By Wendy Sarubbi | May 13, 2016 3:24 pm

Johanna Soto came to the College of Medicine May 11 to say thank you – for the healthcare she can’t afford because she doesn’t have insurance and for the “respect, professionalism and attentiveness you provide to me. It is a blessing.” Soto spoke at the 2016 recognition banquet for the free KNIGHTS (Keeping Neighbors In Good Health Through Service) Clinic that UCF medical students run at Grace Medical Home in Orlando. KNIGHTS is funded by the Diebel Legacy Fund at Central Florida Foundation.

KNIGHTS began in 2013 as a way to help Grace Medical deal with a waiting list of patients and to provide M.D. students with an opportunity to care for underserved people in the community. Students run all facets of the clinic: They staff the front desk, make appointments, draw blood, conduct patient education and care for patients – all under the supervision of UCF faculty and volunteer physicians. KNIGHTS has received national attention for providing integrated primary care and specialty services and for partnering with an established free clinic to expand care to the underserved.

In the past year, almost 300 UCF medical students and 40 University of Florida pharmacy students have provided care at KNIGHTS along with UCF social work students. They hold bimonthly clinics at night in a medical home environment that provides ongoing, coordinated care to those who cannot afford insurance and are not eligible for other government health programs. The need for such services is great and growing. KNIGHTS student leaders say they want to expand the clinic with UCF nursing and pre-med students and more volunteer physicians and do more fundraising, including establishing an endowment.

KNIGHTS provides an opportunity for first- and second-year M.D. students to get experience in patient care and gives upperclassmen a chance to mentor their young colleagues. Service at Grace Medical Home is now part of UCF’s third year Internal and Family Medicine Clerkship.

The May 11 event was designed to thank Grace Medical Home and Diebel Legacy Fund at Central Florida Foundation for its support and to recognize the Grace staff and volunteer physicians who participate in the KNIGHTS Clinic. Third-year UCF student Ashley Brown told the audience that she didn’t realize totally the importance of her work at KNIGHTS until she was in her third-year clerkship training at hospitals and clinics. She thanked Grace Medical’s staff and physicians as “wonderful role models in our lives” and said the experience at KNIGHTS helped her understand first-hand the consequences of “the people in our community who don’t have healthcare.”

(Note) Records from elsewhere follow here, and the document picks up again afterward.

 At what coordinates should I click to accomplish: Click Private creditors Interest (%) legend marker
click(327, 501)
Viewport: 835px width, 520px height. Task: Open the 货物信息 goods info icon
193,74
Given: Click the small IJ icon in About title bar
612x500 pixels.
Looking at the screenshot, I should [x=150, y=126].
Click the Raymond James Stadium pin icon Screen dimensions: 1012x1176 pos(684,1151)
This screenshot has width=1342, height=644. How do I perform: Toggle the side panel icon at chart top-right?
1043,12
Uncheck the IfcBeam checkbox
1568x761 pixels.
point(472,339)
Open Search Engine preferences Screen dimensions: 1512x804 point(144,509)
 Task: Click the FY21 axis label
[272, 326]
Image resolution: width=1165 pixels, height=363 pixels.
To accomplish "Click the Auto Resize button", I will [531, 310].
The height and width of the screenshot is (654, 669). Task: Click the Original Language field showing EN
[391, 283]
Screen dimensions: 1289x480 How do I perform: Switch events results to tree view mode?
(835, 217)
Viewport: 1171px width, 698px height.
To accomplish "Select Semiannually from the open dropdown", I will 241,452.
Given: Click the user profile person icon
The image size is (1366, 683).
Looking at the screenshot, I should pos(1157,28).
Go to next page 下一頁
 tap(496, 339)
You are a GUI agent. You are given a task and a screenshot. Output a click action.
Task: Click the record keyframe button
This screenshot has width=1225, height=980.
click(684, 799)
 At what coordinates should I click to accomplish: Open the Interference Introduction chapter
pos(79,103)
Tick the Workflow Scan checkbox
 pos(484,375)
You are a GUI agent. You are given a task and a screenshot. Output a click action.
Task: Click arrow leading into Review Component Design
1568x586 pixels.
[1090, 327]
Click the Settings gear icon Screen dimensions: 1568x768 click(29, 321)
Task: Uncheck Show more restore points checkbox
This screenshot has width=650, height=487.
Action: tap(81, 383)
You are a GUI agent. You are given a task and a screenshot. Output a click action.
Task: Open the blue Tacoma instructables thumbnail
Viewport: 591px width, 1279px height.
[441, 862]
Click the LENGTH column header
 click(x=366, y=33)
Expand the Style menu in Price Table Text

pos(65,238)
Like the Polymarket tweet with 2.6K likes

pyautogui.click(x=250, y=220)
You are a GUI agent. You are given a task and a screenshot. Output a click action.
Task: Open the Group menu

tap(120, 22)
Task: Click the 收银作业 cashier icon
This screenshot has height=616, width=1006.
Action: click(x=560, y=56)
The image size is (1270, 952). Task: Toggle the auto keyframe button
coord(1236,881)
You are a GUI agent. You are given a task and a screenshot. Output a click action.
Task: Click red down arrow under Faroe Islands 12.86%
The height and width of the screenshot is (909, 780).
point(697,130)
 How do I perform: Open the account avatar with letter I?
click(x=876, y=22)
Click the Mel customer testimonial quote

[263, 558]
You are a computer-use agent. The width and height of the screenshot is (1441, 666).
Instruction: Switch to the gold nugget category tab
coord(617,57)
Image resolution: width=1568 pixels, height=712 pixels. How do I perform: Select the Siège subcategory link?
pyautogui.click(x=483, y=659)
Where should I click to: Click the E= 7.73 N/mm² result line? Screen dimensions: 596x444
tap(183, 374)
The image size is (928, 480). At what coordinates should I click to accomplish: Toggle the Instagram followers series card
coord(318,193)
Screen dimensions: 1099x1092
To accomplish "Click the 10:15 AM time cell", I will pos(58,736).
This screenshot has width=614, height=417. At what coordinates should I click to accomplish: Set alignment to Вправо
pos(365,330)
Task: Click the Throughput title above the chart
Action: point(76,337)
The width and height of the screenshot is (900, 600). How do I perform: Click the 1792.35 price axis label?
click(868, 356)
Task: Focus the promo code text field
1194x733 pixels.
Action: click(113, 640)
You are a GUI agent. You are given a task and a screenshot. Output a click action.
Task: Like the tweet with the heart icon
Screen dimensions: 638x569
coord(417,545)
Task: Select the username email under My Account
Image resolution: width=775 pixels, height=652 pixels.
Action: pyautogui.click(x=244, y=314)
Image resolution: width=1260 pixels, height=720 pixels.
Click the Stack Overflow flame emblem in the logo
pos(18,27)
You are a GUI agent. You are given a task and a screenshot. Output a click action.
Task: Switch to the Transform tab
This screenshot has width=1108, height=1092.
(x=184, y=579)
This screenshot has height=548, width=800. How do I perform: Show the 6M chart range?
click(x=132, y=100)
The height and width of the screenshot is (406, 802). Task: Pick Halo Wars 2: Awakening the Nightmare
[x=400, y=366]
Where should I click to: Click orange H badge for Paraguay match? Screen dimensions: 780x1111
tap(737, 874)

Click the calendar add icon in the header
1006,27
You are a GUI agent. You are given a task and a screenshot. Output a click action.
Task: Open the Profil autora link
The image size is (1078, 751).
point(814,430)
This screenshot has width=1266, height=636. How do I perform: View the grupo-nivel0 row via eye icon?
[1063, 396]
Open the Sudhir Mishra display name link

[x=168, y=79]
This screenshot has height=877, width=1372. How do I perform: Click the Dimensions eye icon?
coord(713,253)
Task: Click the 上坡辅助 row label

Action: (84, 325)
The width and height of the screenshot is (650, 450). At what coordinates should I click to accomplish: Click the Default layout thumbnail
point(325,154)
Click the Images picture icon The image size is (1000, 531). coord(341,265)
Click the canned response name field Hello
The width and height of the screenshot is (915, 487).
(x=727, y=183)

Soto is one of those people. A native of Puerto Rico, she and her mother both get care from Grace Medical Home. Before finding that support. Soto’s mother – who suffers from diabetes and hypertension – hadn’t seen a doctor in four years. Soto praised the time that UCF medical students spend with her, their interest in how she is doing physically and emotionally, and their ability to educate her on healthy lifestyle changes. “The students are wonderful,” she said. “They work with passion and love. They listen and they ask me about everything from A to Z. I love that.”

The Diebel Legacy Fund at Central Florida Foundation was established to honor Dr. Don Diebel Jr., an Orlando OB-GYN who died in 2002 when he was struck by a tractor-trailer after stopping to help a couple trapped in an overturned pickup on Florida’s Turnpike. The family established the fund to encourage humanitarianism and selfless service in others. Dr. Donald Diebel Sr. and other family members attended the KNIGHTS event and thanked students for their work, noting how much they had accomplished as part of “a medical school that is still in its childhood. Your work is a wonderful tribute to my son. He always thought of someone else before he thought about himself.”